Layer 3: LLM assist for hard cases

After deterministic and probabilistic matching, you'll have a residual set of ambiguous cases that are genuinely hard. Some of these are worth human review. Many can be resolved by an LLM with the right context.

What LLMs are good at here:

  • Interpreting ambiguous name variants that require world knowledge ("GE Capital" vs "General Electric Capital Corporation")
  • Reasoning about corporate actions (name changes, spin-offs, mergers)
  • Handling non-English names and transliterations
  • Synthesizing context from multiple weak signals

A structured prompt pattern:

def llm_resolve(record_a, record_b, evidence: list[str]) -> dict:
    prompt = f"""
You are a financial data specialist. Determine if these two records refer to the same financial instrument.

Record A:
{json.dumps(record_a, indent=2)}

Record B:
{json.dumps(record_b, indent=2)}

Additional context:
{chr(10).join(f"- {e}" for e in evidence)}

Respond with JSON:
{{
  "is_match": true | false,
  "confidence": 0.0 to 1.0,
  "reasoning": "brief explanation",
  "match_type": "same_instrument" | "same_issuer_different_instrument" | "different_entity"
}}
"""
    response = llm.complete(prompt)
    return json.loads(response.text)

Key design choices:

  • Always ask for structured output (JSON)
  • Ask for confidence and reasoning, not just a binary answer
  • Pass in the evidence from your probabilistic scoring
  • Use a faster/cheaper model (GPT-4o-mini, Haiku) for high-volume cases; reserve larger models for low-confidence cases

Human-in-the-loop for critical cases. For your highest-stakes instruments (e.g., large position holdings), route low-confidence LLM decisions to human reviewers. The LLM's reasoning still adds value — it gives the reviewer a starting point.
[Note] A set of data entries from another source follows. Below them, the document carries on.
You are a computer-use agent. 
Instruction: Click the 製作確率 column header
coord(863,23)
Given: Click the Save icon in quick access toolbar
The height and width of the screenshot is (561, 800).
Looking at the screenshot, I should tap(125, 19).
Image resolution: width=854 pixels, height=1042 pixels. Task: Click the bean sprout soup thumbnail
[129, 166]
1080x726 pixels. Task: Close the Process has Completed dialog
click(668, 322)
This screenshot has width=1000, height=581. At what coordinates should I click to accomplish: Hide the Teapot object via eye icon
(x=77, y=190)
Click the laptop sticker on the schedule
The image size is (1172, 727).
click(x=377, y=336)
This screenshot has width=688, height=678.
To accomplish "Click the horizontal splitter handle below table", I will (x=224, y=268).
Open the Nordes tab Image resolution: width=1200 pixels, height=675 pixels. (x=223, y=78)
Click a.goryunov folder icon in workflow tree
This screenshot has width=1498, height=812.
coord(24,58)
Making the resolved data trustworthy

Entity resolution is worthless if downstream consumers don't trust the output. A few practices that help:

Audit trail. Record which layer resolved each match and why. Deterministic matches from ISIN lookups are more trustworthy than probabilistic matches — make that visible.

Confidence scores in the output. Don't collapse confidence to a binary. Let downstream systems decide how to handle uncertain matches.

Feedback loops. When downstream consumers find errors — wrong merges, missed matches — route that signal back to improve thresholds and rules. Track your precision and recall over time.

Versioned canonical identifiers. When you assign an internal canonical ID to an entity, version it. Corporate actions (mergers, spin-offs, name changes) mean entities evolve. Your ID scheme should handle this without breaking historical records.

Entity resolution done well is invisible — everything just works. Done poorly, it's a perpetual source of data quality incidents. The layered approach gives you the coverage of probabilistic matching with the precision of deterministic rules, and LLM assist handles the long tail without requiring endless rule engineering.